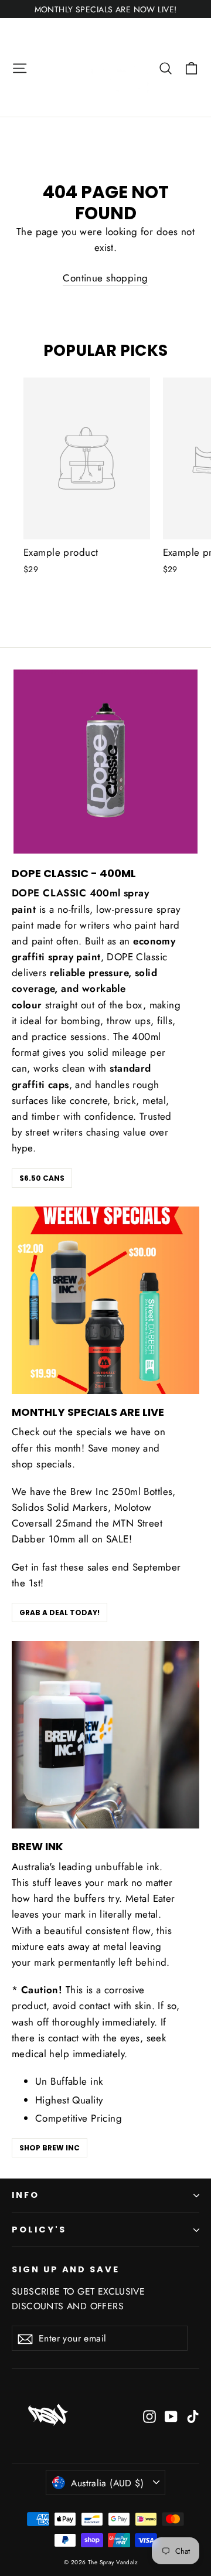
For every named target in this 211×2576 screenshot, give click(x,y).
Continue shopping (105, 278)
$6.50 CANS (41, 1178)
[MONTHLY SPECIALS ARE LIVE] (105, 1300)
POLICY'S (39, 2229)
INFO (25, 2195)
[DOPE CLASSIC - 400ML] (105, 761)
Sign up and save (66, 2269)
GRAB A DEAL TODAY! (59, 1612)
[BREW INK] (105, 1735)
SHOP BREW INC (49, 2148)
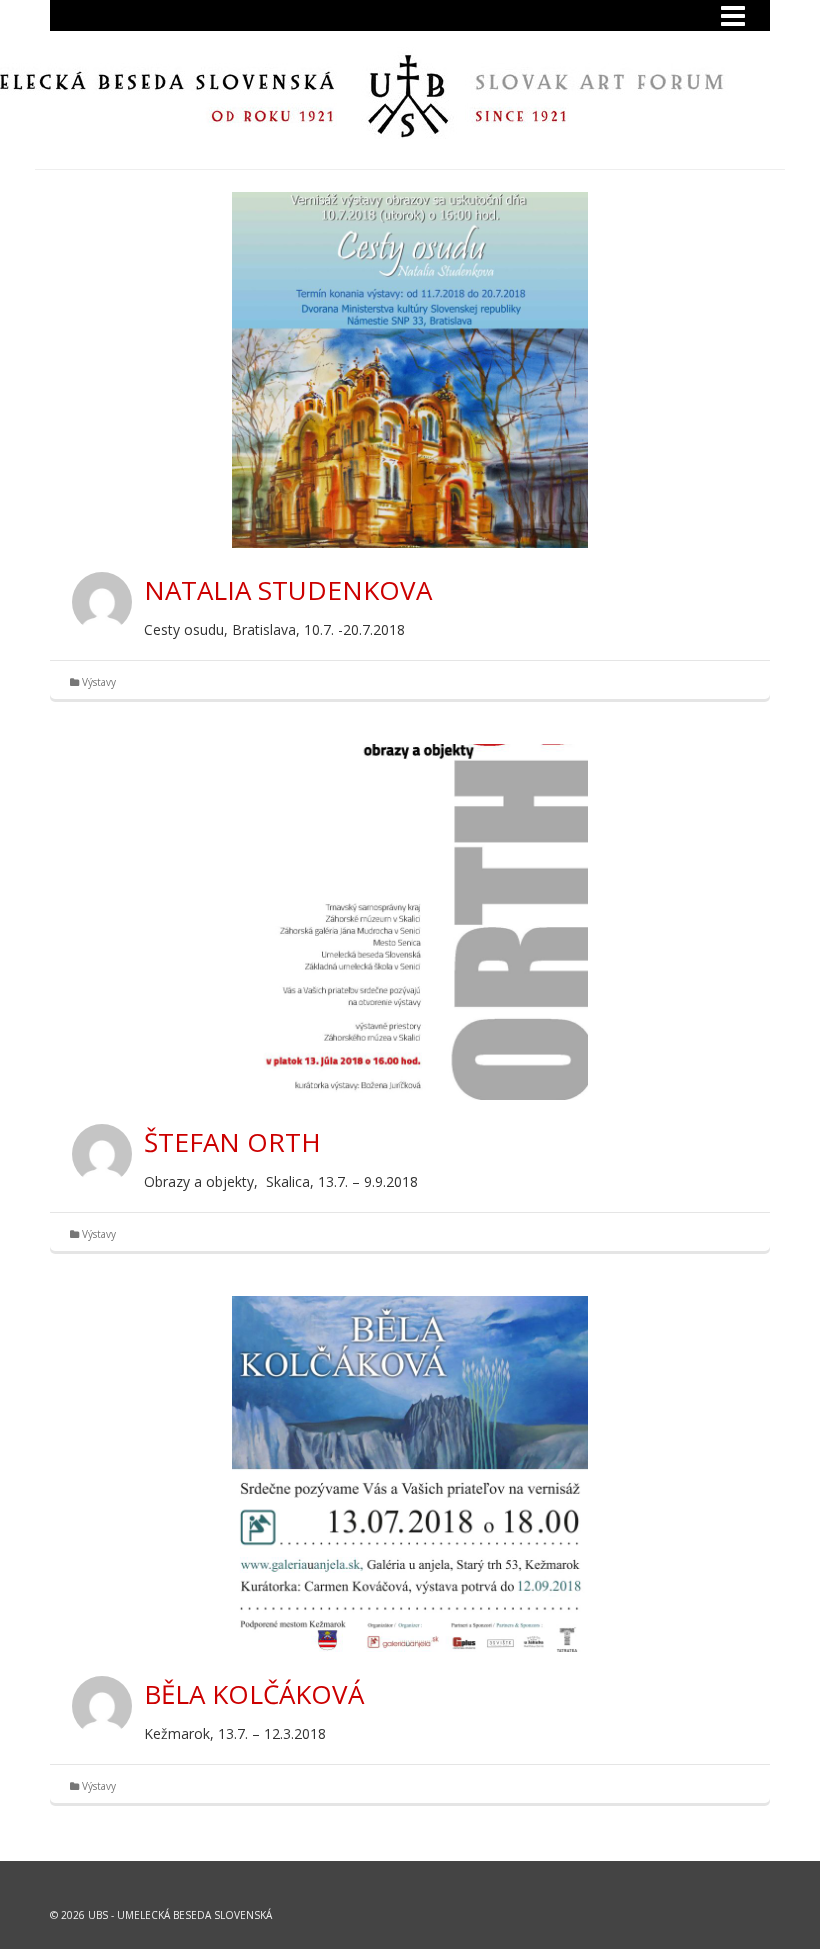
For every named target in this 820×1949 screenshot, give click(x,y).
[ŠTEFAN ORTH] (410, 922)
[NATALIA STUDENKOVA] (410, 370)
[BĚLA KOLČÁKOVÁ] (410, 1474)
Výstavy (99, 682)
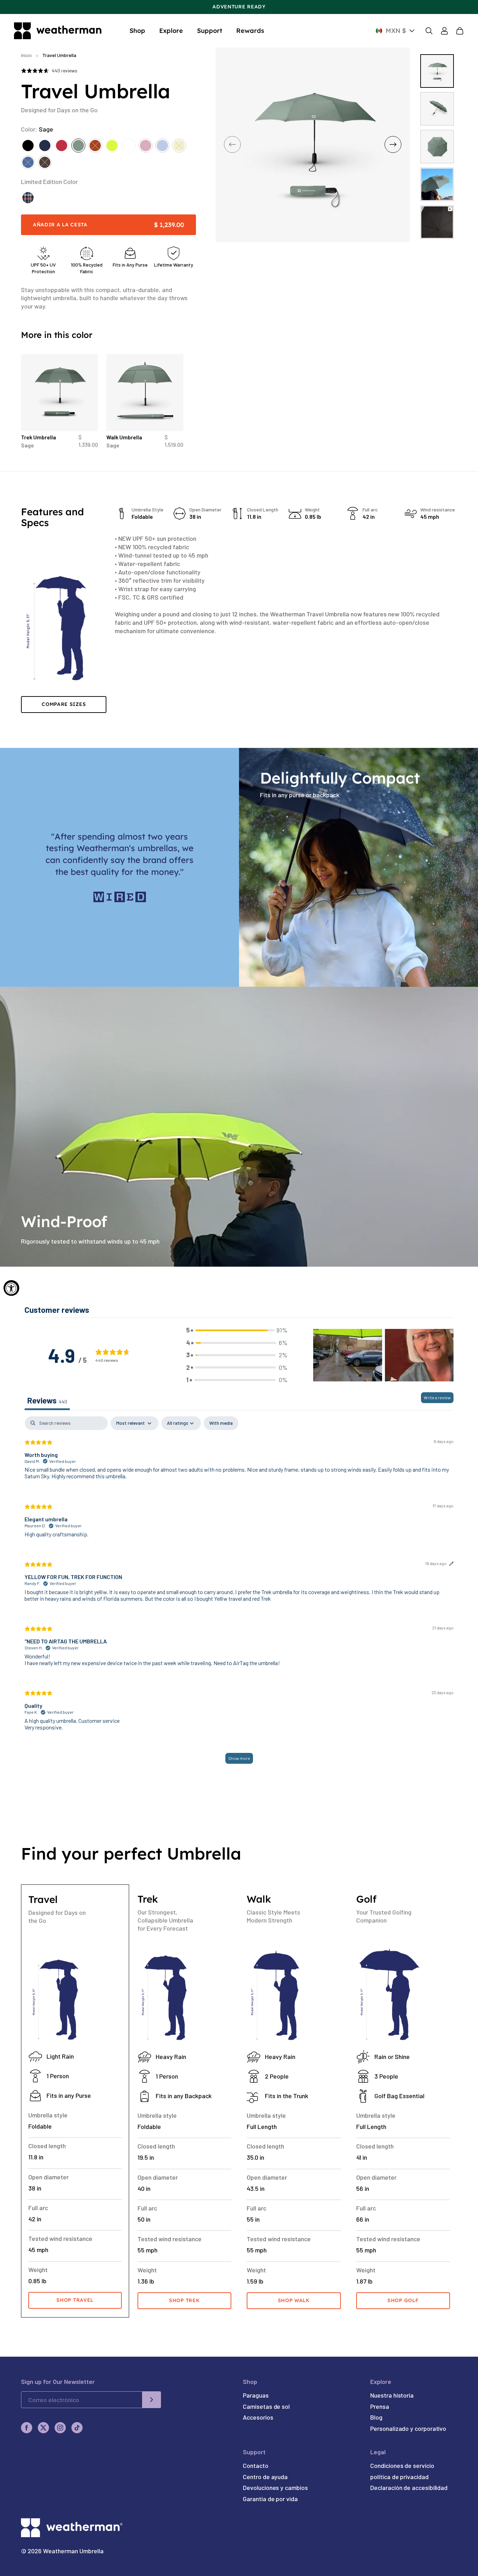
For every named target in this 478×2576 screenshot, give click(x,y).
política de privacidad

· · · · ·

Give the lines again exactly, beginning with the first line of the records above and ending with the line that contains "[BREW INK] (105, 1735)", and include no pictures.

For every named target in this 211×2576 screenshot, give click(x,y).
Continue shopping (105, 278)
$6.50 CANS (41, 1178)
[MONTHLY SPECIALS ARE LIVE] (105, 1300)
POLICY'S (39, 2229)
INFO (25, 2195)
[DOPE CLASSIC - 400ML] (105, 761)
Sign up and save (66, 2269)
GRAB A DEAL TODAY! (59, 1612)
[BREW INK] (105, 1735)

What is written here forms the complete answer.